----- Entries shown -----

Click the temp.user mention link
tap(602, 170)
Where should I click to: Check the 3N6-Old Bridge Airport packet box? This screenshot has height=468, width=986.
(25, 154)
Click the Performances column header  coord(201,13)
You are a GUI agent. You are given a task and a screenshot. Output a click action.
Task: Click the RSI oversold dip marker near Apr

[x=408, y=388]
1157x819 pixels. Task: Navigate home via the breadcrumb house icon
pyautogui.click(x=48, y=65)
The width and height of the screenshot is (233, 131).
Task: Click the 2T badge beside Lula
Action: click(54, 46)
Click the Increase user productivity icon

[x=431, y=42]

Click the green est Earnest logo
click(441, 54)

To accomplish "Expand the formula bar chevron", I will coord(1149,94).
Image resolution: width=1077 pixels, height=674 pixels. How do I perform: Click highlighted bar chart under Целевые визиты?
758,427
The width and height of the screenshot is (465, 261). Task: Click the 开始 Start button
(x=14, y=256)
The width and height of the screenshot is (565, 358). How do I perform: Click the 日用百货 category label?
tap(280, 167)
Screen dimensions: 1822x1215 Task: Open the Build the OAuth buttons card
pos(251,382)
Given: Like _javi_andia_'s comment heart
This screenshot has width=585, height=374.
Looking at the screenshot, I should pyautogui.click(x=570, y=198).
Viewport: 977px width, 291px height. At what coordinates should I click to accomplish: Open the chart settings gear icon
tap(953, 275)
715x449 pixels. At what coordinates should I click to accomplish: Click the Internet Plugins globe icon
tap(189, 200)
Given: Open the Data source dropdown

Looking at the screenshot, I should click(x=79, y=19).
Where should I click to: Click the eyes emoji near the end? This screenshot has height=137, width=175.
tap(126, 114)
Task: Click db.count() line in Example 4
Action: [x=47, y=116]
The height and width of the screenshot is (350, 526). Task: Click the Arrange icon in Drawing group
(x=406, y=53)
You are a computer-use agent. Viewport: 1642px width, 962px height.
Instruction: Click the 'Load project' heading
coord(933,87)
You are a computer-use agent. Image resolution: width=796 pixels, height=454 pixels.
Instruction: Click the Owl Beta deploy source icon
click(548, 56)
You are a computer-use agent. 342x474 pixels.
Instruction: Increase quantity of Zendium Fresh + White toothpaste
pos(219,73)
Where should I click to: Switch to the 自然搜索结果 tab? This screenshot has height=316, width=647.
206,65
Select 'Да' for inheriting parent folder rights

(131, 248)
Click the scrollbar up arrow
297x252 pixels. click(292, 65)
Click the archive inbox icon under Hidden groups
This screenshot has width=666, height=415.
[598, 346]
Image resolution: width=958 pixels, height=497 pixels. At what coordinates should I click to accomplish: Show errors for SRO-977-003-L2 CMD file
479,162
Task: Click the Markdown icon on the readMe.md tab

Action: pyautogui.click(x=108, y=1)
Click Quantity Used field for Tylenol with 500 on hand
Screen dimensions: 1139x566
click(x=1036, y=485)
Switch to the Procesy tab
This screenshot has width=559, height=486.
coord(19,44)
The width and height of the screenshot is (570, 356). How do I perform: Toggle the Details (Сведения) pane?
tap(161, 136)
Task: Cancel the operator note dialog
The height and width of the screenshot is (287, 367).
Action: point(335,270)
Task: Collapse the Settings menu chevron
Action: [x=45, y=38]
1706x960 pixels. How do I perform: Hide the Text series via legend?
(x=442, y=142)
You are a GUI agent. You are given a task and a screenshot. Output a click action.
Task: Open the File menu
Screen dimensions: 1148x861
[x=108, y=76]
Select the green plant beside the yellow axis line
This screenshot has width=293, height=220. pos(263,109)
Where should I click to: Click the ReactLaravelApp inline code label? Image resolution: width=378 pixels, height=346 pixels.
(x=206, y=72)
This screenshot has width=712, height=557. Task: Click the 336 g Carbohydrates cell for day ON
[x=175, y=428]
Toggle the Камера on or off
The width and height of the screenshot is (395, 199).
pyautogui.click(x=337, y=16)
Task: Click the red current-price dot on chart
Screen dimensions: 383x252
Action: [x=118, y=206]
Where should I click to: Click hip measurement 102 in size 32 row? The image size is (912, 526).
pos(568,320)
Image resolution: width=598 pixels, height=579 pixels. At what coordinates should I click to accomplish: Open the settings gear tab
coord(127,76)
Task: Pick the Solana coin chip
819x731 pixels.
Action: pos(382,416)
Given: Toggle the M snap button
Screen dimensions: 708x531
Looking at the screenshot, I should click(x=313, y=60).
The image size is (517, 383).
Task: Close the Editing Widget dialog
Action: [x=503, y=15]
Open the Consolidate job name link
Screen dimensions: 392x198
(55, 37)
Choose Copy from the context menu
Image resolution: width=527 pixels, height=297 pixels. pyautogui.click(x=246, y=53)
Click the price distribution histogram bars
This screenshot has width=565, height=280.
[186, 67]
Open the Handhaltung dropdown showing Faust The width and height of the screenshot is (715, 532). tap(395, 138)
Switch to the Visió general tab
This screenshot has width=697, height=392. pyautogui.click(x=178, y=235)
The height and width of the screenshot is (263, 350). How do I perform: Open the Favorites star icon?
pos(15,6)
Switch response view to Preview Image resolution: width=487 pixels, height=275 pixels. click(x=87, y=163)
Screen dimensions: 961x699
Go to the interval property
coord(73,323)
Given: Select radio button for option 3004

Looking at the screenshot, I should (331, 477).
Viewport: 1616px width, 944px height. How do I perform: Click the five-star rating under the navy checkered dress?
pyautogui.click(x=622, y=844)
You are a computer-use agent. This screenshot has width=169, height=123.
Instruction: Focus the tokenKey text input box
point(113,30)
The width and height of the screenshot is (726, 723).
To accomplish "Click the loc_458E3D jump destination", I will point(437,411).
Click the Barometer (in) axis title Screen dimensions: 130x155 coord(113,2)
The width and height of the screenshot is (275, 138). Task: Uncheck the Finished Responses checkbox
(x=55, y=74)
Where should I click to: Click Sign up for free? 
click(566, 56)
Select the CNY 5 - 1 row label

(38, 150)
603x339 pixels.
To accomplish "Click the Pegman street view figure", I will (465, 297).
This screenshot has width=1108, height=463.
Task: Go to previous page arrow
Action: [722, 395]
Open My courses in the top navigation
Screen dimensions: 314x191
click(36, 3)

-----

What you will do: Match on "agent": copy every line in the records that has it.

Answer box:
You are a GUI agent. You are given a task and a screenshot. Output a click action.
You are a computer-use agent. Viewport: 1642px width, 962px height.
You are a computer-use agent. Image resolution: width=796 pixels, height=454 pixels.
You are a computer-use agent. 342x474 pixels.
You are a GUI agent. You are given a task and a screenshot. Output a click action.
You are a computer-use agent. This screenshot has width=169, height=123.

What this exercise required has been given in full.